#### Your goal:
From the records below, please repeat exactly the line that has "Given: Add attachment using plus icon", the line that has "The image size is (1351, 749).", and every line between them, and nothing else.

#### Available data:
━━━━━━━━━━━━━━━━━━━━

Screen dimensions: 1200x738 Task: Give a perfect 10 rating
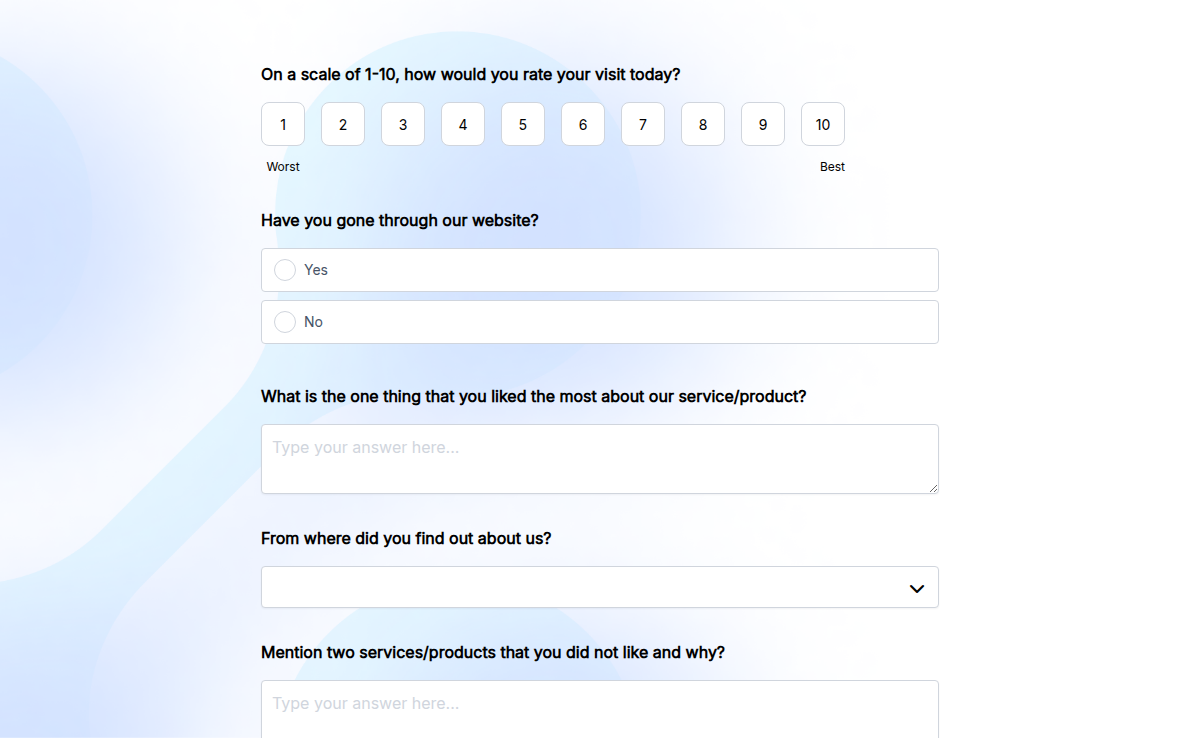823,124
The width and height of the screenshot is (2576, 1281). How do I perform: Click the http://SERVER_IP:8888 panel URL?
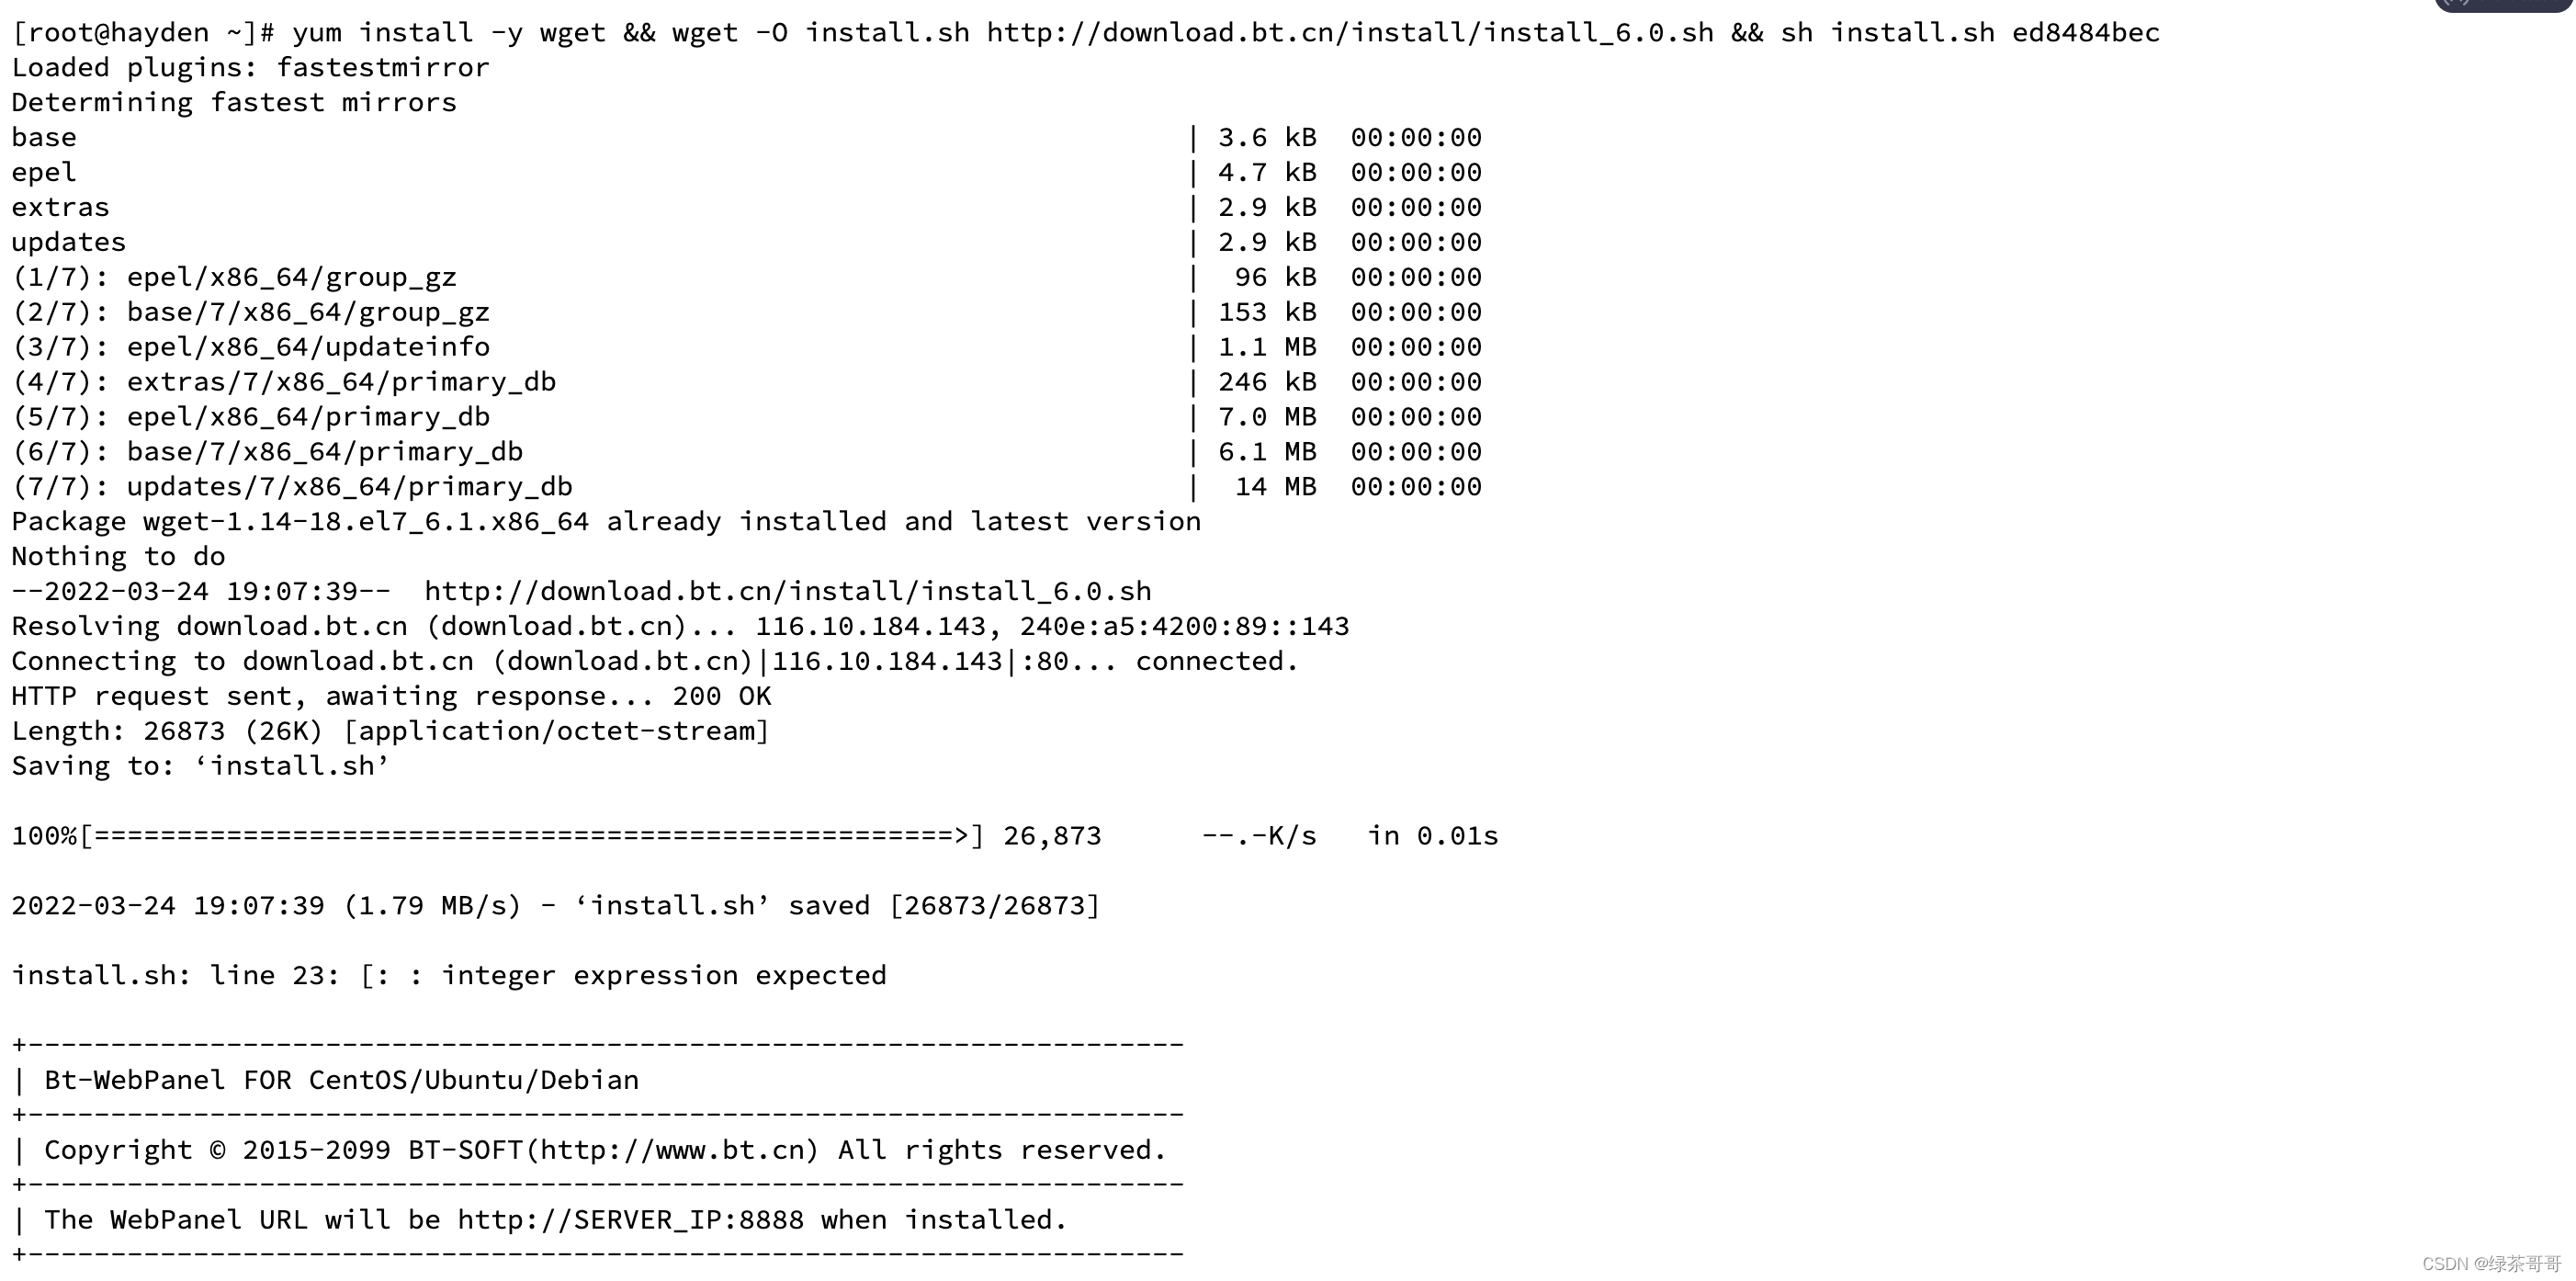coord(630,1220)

━━━━━━━━━━━━━━━━━━━━

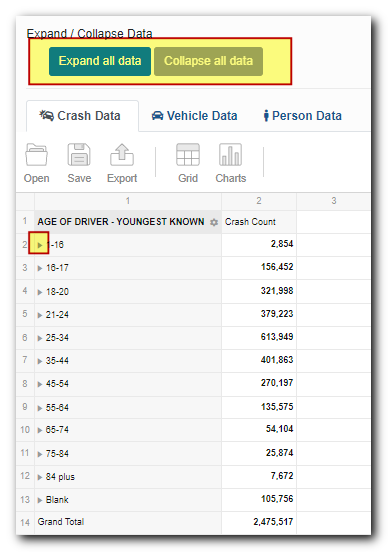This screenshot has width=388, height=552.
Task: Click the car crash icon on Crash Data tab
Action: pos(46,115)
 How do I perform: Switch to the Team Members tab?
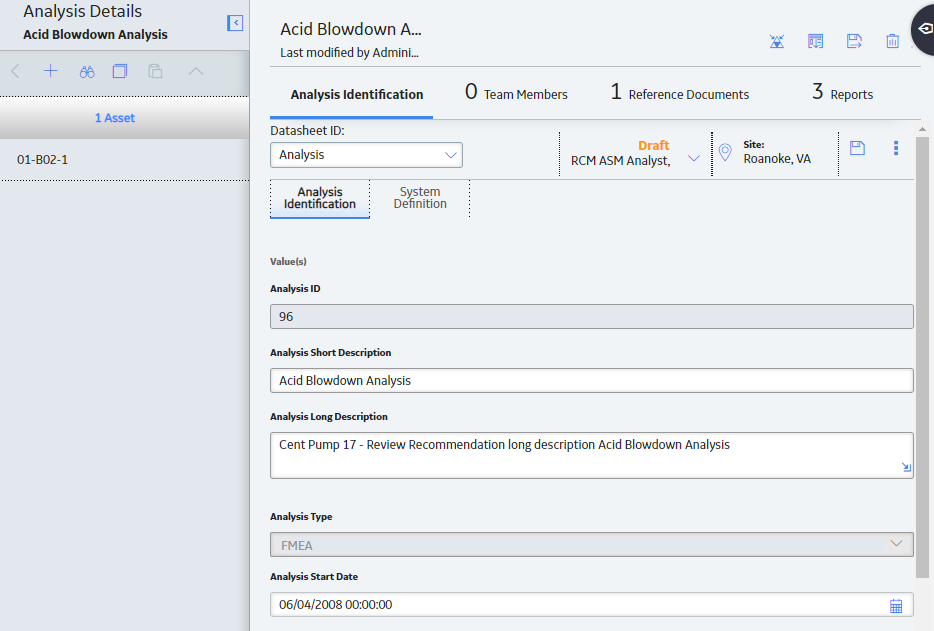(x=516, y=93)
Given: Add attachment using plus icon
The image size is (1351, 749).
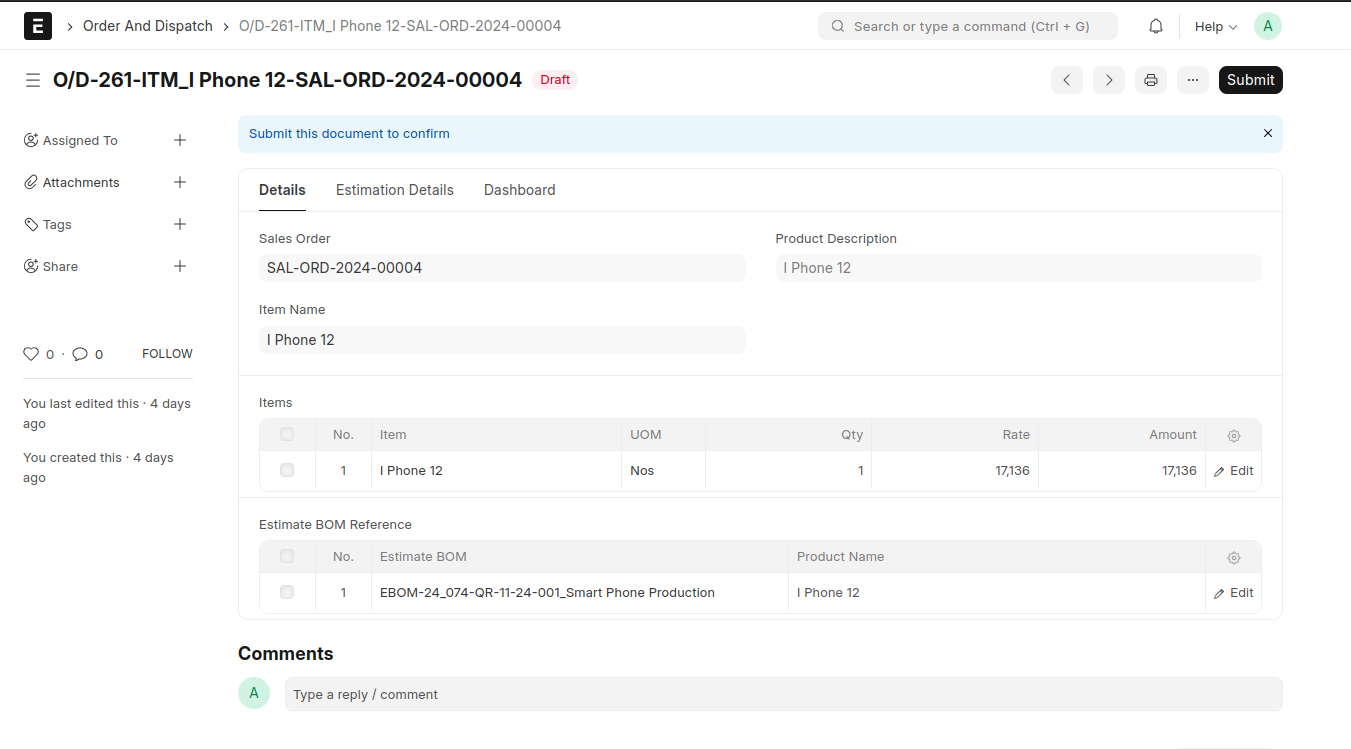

━━━━━━━━━━━━━━━━━━━━

#### Response area:
Given: Add attachment using plus icon
The image size is (1351, 749).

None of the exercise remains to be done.